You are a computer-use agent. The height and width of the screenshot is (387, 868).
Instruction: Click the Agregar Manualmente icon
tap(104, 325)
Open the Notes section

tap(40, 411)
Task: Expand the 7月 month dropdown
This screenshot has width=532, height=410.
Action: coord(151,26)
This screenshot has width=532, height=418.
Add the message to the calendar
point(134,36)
━━━━━━━━
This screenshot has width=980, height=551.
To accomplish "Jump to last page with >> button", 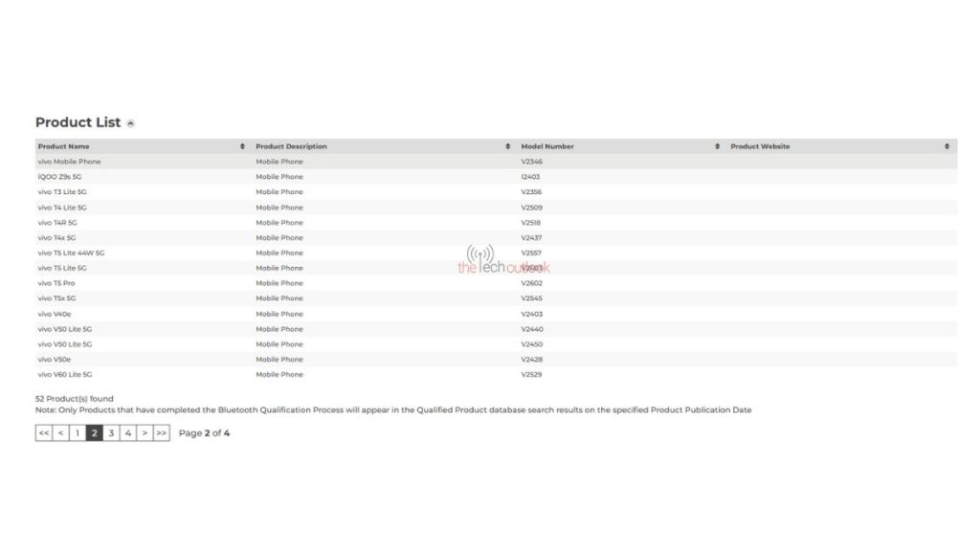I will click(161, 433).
━━━━━━━━
• [WORK TO COMPLETE]: Could you set down, exactly as written, the lines above between the one holding "You are a computer-use" and the one holding "Task: Expand the 7月 month dropdown", inclusive, and nothing more?

• [EXERCISE SOLUTION]:
You are a computer-use agent. The height and width of the screenshot is (387, 868).
Instruction: Click the Agregar Manualmente icon
tap(104, 325)
Open the Notes section

tap(40, 411)
Task: Expand the 7月 month dropdown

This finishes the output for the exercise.